• April 6, 2016

April 6

Foreign Service Officer Matt Yarrington is taking a break between diplomatic postings to hone his economic skills, assisting Nathan Associates with Southeast Asia projects.

Mr. Yarrington will spend five months of on-the-job training at the firm, having recently completed an intensive, 26-week course in economics at the U.S. Foreign Service Institute equal to a master's program.

Though he works on economic development, his academic training is in Islamic Studies: he holds a doctorate in the subject from the University of Edinburgh and has taught related courses at U.S. universities.

Why Nathan Associates?

The firm and Mr. Yarrington were just the right fit. Since September 2013, he served as lead officer for the Lower Mekong Initiative, a partnership between the United States and Burma, Cambodia, Lao PDR, Thailand, and Vietnam designed to foster economic growth in the region. Nathan has worked in Southeast Asia since the 1950s. Mr. Yarrington?s Nathan acquaintances include Jack Andre, a Nathan principal associate and former State Department officer.

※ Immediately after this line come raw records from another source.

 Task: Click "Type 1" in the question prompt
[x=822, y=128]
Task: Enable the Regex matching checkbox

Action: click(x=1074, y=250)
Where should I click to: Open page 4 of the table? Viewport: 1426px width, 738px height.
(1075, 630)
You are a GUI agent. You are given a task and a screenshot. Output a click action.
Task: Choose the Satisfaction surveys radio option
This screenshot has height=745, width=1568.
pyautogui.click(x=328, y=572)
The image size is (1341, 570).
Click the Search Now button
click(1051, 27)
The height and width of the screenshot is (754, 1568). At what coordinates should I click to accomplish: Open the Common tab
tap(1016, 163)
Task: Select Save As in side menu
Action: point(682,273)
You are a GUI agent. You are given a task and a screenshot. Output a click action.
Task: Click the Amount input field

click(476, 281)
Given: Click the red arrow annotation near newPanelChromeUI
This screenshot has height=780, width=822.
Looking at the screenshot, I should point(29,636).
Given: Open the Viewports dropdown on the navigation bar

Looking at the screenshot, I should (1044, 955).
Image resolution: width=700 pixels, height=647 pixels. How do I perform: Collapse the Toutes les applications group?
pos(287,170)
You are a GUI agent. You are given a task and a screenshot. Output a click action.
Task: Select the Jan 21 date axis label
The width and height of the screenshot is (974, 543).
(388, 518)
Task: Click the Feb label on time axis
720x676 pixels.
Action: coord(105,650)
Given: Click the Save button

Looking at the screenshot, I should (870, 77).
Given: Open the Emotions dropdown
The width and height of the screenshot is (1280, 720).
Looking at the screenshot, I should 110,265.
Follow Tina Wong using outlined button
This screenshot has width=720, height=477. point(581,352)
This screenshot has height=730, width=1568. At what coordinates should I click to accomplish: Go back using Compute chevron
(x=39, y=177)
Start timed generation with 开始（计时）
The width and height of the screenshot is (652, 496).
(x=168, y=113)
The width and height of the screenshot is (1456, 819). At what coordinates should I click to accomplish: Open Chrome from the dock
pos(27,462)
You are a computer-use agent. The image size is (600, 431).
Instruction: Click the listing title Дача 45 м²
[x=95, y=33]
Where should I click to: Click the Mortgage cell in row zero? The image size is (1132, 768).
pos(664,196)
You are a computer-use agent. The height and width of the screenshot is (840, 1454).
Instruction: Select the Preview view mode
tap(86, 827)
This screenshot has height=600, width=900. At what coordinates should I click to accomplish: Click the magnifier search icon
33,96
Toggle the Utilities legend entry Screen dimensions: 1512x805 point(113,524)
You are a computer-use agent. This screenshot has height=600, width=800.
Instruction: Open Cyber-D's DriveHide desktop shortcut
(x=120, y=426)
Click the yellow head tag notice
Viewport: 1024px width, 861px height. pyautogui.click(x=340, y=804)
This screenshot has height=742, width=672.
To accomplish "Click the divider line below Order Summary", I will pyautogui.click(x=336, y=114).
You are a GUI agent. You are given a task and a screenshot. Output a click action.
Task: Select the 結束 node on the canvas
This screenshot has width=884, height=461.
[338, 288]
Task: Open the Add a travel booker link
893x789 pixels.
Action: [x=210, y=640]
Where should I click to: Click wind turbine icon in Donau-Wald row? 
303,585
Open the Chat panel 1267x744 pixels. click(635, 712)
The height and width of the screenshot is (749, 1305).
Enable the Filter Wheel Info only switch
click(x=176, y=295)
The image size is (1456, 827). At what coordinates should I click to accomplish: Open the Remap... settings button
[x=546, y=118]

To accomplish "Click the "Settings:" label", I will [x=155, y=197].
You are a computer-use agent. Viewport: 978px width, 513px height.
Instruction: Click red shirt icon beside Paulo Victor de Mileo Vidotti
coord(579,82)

Both recognized the opportunity that the firm's economic work would provide to build on the training at the Foreign Service Institute and the real-world experience of the Foreign Service.

Although Mr. Yarrington is officially here for training, there's no doubt he will enrich Nathan's work with his insights gained from a decade in South and Southeast Asia. His chief project will be to contribute to policy studies and capacity assessments and advise members of Asia-Pacific Economic Cooperation (APEC) on economic integration as well as trade and investment liberalization. This will be done with the APEC Secretariat in Singapore and through US-APEC

Technical Assistance to Advance Regional Integration (US-ATAARI), a project that Nathan supports for the U.S. Agency for International Development (USAID). I'm grateful to Nathan Associates for this opportunity to put my recent economic training to immediate use with a global economic consulting firm, including working on APEC and Southeast Asia, Mr. Yarrington said. I look forward to making a meaningful contribution, as well as new friends and colleagues.

He will also produce a quantitative and qualitative study of diaspora remittances to developing countries, an increasingly important international financial flow. After his stint at Nathan, Mr. Yarrington will be posted to the Middle East, where he will pursue his career goal of advancing shared prosperity and economic development.